Is a chair still a chair when in powder form?

For An untitled series of reflected works, Leanne Failla presents four monochrome grids. The grids have quite a tactile quality, consisting of an original Eames DSR and a replica. Dis-assembled, grated, drilled and blended, the chairs have been reduced to pigment and fragment, brushed out systematically upon a paper backing. untitled (original), untitled (replica), untitled (original duplicate), untitled (replica duplicate), the works reflect and mirror each other, creating a space of soft contemplation. 

Focusing on the process of making, Failla’s grids rest within a site of making and non-making, a tension between the brutal force of deconstructing the chairs, and the calm monochrome lines of squares, gently adhered. Through a meditative process of repetitious dabbing, each square (and space between) is laid out with meticulous care, brushed out upon the paper base. Simple in its materials, considered in its affect. 

This repeated process allows the works to be considered in terms of their processes and materials. For painting, this is paint, canvas, and the action (process) of painting. Failla’s work is similar in this regard in its simplicity - recomposed chair, adhesive, paper, and process. There is, of course, an obvious difference within An untitled series of reflected works: Eames DSR and replica are not commonly listed as materials in the construction of a painterly form.

The undulating flow of soft grey to white grid sits in soft contrast to the destructive process in which the works have been prepared. Not that I see these works, or their process of making, as a display of aggression towards the former chairs. Instead, the process can be viewed as a form of ‘de-creation’, a term curator Omar Khoelif uses to discuss Christodoulos Panayiotou, Two Days After Forever, presented at The Cyprus Pavilion for this year’s 56th Venice Biennale. 

De-creation refers to the reduction of an object to its base material form, transforming it so far as to be rather unrecognisable as the object it once was.
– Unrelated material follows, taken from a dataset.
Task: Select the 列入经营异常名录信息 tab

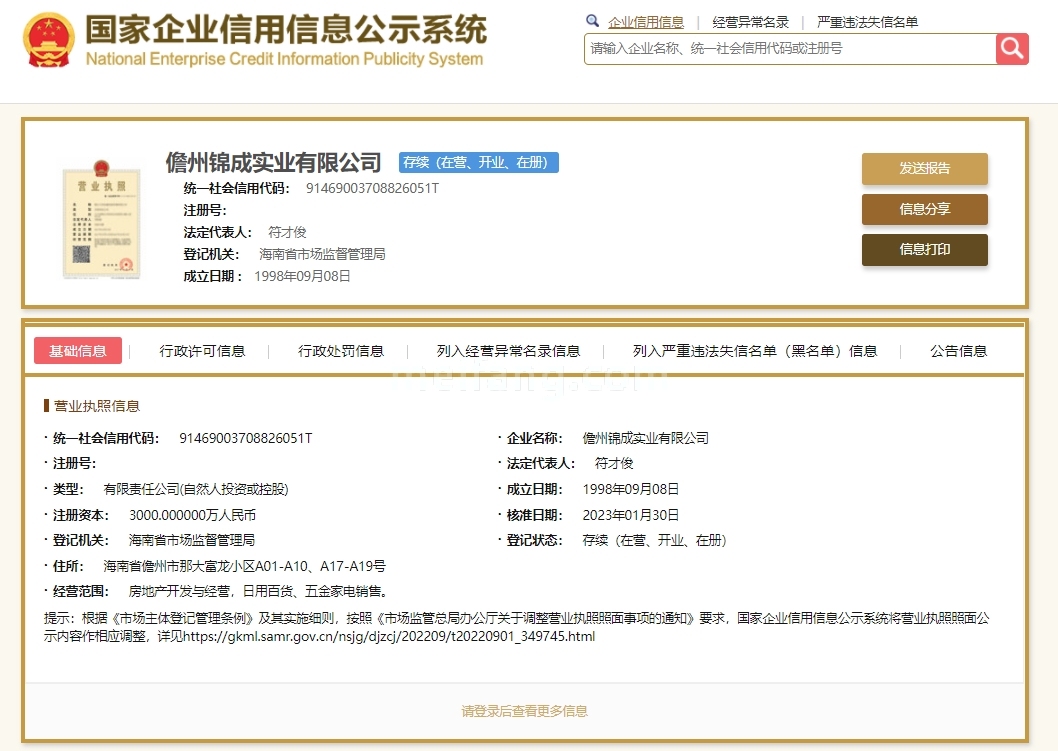Action: click(510, 351)
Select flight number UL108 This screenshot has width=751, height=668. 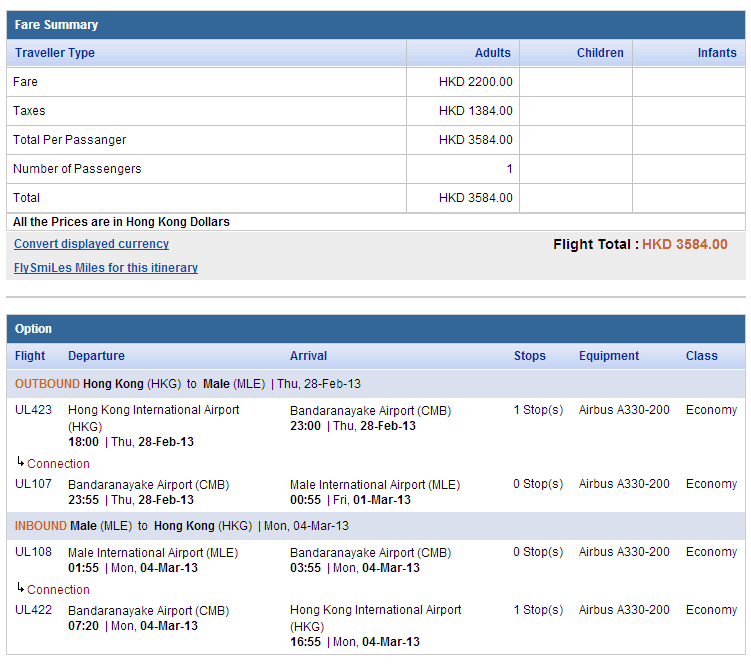click(x=33, y=552)
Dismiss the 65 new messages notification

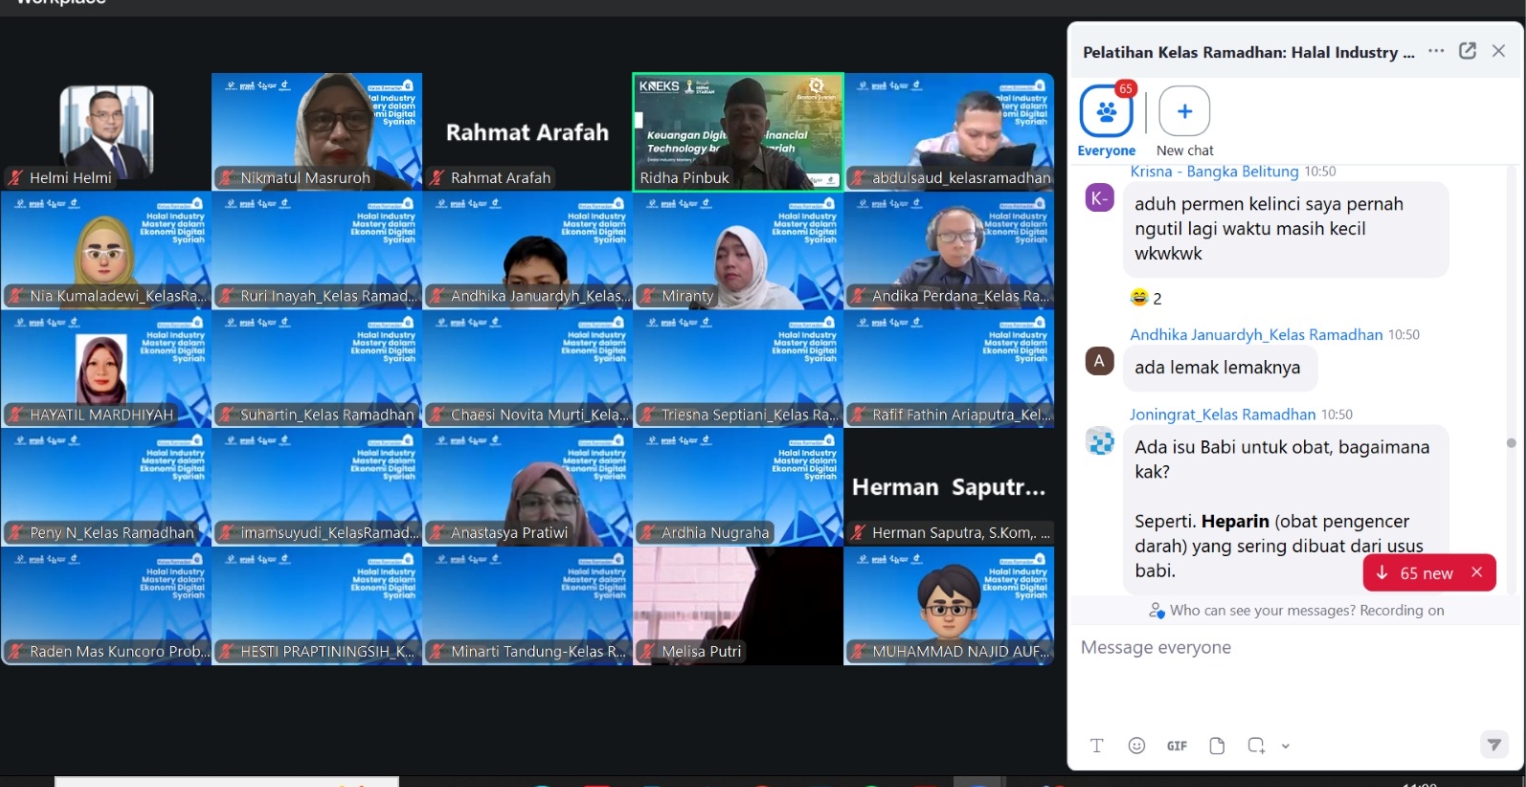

It speaks of arts ability to manipulate and reconsider materials. It also reflects upon arts reliance upon its materials, the concept of a work embodied through the materials chosen. Particularly, Khoelif is referencing Panayiotou’s untitled, 2015, seven pairs of custom-made shoes, tailored using the leather from fake designer handbags purchased through the street vendors of Venice.

Both Failla and Panayiotou are quite consciously questioning notions of authenticity, and how we construct an objects value. Does the craftsmanship of a tailored shoe make up for its fraudulent beginnings as designer fake? Does the powder and fragment of the Eames DSR hold more value than the replica? Deliberately leaving these questions unanswered, both exhibitions leave them tangibly present, lingering within the exhibition space. With Failla’s untitled series, replica, original and duplicate are indistinguishable but for title; the title of authenticity becomes the differing mark.

Failla and Panayiotou’s works are linked by this common questioning of authenticity and the cult status of rarefied objects, commodities whose value is increased due to their scarcity or expense of supply. The very fact that replica Eames chairs and knock-off designer bags exists highlights the economically driven cult positioning within which these objects exist.

This phenomena of the cult object is one with a long back-history of thought, particularly linked to contemporary mindsets through the writings of Walter Benjamin. In his text, The Work of Art in the Age of Mechanical Reproduction, Benjamin considers the positioning of the cult object through the aura it emanates, and its use within ritual. 

When Benjamin discusses the aura of an object, he does so through a phenomenological perspective, discussing its affect upon you, the sensation of feeling the shadow of a tree, the responsive feeling we experience when viewing a mountain range or painting. It is a relational way of considering the objects around us and spaces we inhabit, quite clearly focused on our perception as a driving force for the meaning created.

Written at a time in which mass production was being comprehended for its advantageous social uses, he argues that the aura of the cult object is diminished within the age of mechanical reproduction, the aura being the singular qualities inherent to the object. As he argues, mass reproducibility, “substitutes a plurality of copies for a unique existence.” The unique conditioning in which the cult object exists is diminished and denied by the ability for the object to be reproduced at a mass scale.

As Failla and Panayiotou highlight, however, the potential for mass reproducibility has done anything but reduce the aura of the cult object. Creating further cult objects themselves, Failla and Panayiotou highlight the mass-producible cult object as a product of our times, within the ritual turns of late capitalist thought.